Social Welfare Theory Of Rights

Its advocates hold that rights are essential for social welfare. Man must possess rights to be of service to society. They are socially useful or socially desirable, because they promote the greatest good of the greatest number. It was on the basis of social welfare of the greatest number that Bentham and Mill justified rights of the individual. Laski also holds a similar opinion. He says that rights are related to the functions one performs for the society. My rights, he says, “are built always upon the relation of my functions has to the well-being of society, and the claims I make must be clearly enough claims that are necessary to the proper performance of my functions. In brief, only those rights are recognised by the society which contribute to public good.

Yet they are related to individual happiness and personality, because the welfare of the community is built upon the happiness of the individuals. On the other hand, one cannot have rights against public welfare because it is to give him rights against welfare which is really and ultimately his welfare also. Hence, rights are not independent of society but inherent in it. They are correlative to such functions as contribute to the well-being of the society.

There is much to command in the Social Welfare Theory of rights. By relating rights to social function and social welfare, it gives us a better criterion of personality than the Idealist theory. Personality is not to be understood in the sense of an allotted or fixed station in life, as the Idealists believe, but as the function which an individual performs in life. Any theory of personality which starts with the notion of an allotted station in life is unprogressive and unacceptable: it turns society into a caste society. The Social Welfare Theory avoids this pitfall. It takes a dynamic and progressive view of society by relating rights to functions. It has, however, one shortcoming. It does not provide us with the criterion of defining social welfare. As society is divided into classes it identifies social welfare with the welfare of the dominant classes. Moreover, sometimes under the pretext of social welfare the rights of the individual are taken away and his individuality suppressed. The result is the revolt of those persons and classes whose rights are thus denied or suppressed.

Conclusion

We have considered several theories of the nature of rights. None of them explains rights adequately, but each of them has an element of truth. The theory of natural rights and the idealist theory provide us with the necessary basis of personality and the worth of the individual on which rights must be founded. But the rights must be related to social welfare, if personality is to develop properly. Rights exist in society and for its common good.

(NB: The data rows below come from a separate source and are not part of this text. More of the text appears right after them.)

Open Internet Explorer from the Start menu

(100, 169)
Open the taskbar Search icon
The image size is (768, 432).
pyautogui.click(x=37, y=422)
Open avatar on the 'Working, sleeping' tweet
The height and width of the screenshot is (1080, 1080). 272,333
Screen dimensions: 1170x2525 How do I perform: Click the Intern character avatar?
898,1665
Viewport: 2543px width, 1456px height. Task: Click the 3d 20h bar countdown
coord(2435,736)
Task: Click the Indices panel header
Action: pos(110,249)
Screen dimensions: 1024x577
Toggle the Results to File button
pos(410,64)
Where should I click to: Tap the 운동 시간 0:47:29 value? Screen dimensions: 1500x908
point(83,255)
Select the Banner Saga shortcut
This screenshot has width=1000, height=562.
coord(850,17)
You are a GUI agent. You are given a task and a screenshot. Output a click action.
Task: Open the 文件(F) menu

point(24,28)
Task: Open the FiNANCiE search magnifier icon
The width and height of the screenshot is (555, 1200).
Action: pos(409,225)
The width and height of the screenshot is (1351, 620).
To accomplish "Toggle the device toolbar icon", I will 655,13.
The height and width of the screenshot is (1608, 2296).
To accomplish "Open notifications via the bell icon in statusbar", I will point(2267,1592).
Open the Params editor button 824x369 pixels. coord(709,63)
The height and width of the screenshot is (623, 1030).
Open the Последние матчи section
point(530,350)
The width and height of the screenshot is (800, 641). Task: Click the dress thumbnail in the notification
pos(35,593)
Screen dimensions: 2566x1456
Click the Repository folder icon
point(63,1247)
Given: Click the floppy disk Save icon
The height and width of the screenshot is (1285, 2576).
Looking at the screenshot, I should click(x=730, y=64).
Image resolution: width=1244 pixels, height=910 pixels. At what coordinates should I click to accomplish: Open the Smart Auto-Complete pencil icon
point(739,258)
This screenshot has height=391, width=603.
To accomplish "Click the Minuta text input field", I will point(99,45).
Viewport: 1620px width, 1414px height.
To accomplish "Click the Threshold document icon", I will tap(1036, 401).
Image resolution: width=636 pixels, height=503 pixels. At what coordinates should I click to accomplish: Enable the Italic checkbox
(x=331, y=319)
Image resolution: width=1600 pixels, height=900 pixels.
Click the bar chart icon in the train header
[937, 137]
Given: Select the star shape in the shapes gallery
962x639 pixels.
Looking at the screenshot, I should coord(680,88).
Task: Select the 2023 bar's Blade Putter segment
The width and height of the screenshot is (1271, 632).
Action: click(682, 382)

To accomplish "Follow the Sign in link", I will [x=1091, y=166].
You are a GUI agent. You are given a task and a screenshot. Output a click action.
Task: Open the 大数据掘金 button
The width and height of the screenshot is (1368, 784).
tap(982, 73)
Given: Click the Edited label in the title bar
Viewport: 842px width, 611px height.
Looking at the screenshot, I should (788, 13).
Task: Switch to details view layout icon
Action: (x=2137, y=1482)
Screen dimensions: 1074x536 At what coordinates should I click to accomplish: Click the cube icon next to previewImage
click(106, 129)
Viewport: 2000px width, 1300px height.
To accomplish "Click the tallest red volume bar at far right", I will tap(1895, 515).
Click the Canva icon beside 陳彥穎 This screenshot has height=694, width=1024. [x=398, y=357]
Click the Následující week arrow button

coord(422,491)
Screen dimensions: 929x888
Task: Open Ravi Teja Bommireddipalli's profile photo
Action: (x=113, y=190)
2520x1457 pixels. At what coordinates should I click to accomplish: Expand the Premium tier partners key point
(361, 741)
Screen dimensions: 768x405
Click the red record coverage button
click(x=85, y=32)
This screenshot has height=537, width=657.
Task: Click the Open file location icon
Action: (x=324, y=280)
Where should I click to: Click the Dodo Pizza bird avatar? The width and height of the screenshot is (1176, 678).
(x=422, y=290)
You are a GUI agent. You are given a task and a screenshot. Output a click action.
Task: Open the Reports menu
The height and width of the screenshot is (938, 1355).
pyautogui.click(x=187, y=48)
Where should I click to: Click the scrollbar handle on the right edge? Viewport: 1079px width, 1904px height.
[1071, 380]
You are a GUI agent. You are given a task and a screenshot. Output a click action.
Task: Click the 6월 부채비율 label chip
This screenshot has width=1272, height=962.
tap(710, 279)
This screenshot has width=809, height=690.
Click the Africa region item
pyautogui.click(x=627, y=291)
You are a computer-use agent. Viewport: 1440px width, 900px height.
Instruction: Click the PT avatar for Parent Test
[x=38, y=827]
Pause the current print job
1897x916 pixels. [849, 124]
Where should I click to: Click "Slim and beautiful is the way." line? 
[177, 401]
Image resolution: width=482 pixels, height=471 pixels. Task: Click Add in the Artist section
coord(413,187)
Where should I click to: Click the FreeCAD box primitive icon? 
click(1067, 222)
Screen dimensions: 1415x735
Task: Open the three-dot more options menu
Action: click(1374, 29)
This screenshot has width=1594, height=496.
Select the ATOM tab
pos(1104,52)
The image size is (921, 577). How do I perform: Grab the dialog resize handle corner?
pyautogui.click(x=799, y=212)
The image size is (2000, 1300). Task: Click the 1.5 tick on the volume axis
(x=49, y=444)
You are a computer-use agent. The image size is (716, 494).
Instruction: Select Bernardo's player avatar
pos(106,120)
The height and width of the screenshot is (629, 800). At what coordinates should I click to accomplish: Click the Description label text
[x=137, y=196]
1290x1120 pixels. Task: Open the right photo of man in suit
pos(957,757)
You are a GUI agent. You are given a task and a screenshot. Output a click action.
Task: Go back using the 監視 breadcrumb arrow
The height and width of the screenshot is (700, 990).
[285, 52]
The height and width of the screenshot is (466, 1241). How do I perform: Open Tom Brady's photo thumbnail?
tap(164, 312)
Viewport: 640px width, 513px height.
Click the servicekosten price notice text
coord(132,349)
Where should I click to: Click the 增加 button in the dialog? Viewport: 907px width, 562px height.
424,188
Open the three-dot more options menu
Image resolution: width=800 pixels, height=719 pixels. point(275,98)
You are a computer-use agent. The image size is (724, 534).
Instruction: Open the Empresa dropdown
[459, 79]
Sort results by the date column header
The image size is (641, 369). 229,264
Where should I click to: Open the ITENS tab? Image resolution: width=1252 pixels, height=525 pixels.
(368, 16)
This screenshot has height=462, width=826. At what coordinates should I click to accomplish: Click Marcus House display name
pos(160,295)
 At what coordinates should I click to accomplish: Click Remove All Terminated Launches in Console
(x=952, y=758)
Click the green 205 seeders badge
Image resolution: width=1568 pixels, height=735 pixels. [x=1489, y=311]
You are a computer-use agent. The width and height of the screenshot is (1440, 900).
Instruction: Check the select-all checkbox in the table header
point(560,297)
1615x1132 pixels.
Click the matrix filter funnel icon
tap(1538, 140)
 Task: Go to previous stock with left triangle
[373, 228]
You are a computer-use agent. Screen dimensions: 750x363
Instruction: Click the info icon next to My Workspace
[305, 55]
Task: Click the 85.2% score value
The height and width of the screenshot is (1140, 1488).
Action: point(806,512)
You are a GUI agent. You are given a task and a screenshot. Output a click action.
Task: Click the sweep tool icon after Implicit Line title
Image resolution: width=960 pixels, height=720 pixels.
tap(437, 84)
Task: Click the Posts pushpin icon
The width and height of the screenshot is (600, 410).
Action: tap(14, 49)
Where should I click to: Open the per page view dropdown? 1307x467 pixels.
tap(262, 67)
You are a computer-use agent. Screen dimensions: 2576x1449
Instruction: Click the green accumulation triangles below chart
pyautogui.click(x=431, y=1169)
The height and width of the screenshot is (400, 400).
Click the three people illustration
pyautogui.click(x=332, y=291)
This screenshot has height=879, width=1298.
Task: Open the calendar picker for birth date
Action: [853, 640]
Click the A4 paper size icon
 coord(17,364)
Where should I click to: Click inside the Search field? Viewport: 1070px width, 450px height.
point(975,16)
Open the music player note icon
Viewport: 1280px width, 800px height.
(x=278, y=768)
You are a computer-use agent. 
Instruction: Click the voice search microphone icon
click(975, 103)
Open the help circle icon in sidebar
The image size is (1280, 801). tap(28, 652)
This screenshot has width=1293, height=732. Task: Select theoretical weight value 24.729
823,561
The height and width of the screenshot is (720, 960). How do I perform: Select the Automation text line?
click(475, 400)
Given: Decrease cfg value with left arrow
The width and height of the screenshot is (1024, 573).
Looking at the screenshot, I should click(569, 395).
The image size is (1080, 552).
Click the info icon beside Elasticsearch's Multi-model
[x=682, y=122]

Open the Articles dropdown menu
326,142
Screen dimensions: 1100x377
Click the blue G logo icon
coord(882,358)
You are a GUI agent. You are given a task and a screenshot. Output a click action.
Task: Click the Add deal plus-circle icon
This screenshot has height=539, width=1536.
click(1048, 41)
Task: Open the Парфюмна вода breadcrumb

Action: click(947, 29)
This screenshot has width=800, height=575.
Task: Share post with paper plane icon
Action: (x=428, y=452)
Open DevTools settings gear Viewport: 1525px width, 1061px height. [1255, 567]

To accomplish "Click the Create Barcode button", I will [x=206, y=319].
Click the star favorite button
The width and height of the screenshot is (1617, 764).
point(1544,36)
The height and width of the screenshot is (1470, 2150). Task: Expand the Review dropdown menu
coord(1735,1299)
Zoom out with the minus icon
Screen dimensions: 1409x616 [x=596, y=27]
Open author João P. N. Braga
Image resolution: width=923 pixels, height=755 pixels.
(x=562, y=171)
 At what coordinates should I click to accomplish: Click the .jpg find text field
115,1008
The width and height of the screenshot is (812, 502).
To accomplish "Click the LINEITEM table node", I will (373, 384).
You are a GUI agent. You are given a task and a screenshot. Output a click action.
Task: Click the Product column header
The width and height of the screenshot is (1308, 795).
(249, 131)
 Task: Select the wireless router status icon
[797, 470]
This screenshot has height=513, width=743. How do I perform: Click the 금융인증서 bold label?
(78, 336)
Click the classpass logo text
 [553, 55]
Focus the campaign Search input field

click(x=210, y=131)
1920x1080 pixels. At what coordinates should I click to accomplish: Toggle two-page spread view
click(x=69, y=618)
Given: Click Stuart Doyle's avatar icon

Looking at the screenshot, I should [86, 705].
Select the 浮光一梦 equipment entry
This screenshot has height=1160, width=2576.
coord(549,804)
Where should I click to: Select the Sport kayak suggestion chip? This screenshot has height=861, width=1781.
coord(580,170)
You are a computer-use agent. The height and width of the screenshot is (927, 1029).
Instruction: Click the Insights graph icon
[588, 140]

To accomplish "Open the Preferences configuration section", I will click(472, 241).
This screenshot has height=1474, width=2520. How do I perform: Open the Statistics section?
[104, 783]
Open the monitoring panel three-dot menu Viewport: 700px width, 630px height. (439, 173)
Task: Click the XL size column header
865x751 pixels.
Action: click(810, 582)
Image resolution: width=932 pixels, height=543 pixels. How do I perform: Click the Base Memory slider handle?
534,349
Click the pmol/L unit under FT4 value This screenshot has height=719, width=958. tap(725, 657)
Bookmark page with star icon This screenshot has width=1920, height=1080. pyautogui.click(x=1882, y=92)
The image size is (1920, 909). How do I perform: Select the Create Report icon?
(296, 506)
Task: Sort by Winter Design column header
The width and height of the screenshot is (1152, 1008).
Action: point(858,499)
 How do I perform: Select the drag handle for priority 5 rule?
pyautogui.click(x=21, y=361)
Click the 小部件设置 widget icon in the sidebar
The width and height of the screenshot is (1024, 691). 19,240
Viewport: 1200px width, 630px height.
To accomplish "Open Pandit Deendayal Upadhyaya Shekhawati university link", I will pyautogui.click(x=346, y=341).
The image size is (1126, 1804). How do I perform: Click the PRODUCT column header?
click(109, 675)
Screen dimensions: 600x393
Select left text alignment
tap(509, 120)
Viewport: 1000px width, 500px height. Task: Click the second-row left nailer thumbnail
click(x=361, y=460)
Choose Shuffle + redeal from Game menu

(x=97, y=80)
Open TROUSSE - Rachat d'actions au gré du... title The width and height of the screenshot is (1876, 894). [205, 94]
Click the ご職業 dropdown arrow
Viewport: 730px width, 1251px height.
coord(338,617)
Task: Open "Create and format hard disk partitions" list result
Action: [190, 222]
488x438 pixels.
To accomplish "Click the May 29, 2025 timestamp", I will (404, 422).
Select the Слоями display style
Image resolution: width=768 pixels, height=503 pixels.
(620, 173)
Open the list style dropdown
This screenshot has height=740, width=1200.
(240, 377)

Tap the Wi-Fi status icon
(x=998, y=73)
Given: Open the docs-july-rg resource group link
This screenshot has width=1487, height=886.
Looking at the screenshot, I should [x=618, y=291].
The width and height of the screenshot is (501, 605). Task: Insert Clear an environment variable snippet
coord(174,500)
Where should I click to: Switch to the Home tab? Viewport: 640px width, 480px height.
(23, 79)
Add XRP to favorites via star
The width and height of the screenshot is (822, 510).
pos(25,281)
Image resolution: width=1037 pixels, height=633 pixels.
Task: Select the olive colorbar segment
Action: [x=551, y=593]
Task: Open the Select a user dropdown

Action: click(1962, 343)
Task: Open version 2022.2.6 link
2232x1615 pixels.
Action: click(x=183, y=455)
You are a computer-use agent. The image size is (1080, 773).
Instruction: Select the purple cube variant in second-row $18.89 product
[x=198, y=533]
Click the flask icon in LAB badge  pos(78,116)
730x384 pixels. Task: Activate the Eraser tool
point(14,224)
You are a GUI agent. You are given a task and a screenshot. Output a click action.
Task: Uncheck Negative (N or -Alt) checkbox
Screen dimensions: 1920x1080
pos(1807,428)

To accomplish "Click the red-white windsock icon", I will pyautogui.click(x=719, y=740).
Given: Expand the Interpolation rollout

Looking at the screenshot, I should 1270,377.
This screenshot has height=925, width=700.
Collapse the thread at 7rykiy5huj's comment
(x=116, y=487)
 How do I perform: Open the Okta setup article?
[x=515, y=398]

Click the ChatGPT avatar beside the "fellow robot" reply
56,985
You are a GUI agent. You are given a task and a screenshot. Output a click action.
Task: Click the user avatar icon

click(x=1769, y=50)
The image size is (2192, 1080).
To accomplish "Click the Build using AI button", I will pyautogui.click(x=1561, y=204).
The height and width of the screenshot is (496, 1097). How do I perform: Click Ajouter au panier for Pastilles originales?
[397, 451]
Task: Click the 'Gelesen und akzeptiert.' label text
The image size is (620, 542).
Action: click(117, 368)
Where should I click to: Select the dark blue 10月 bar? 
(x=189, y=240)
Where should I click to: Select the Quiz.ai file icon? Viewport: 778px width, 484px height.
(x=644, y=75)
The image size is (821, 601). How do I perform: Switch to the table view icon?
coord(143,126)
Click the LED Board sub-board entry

This aspect of rights is emphasised by the social welfare theory. This theory shows us that rights must be historical, that is, they must be found necessary in the given conditions of time and place as shown by the history of the people in question. Lastly, the legal theory emphasises that moral, historical or functional aspects alone will not turn a claim into a right until and unless it is not recognised by the State and embodied in and enforced by law. If not, they are only moral rights, but not legal.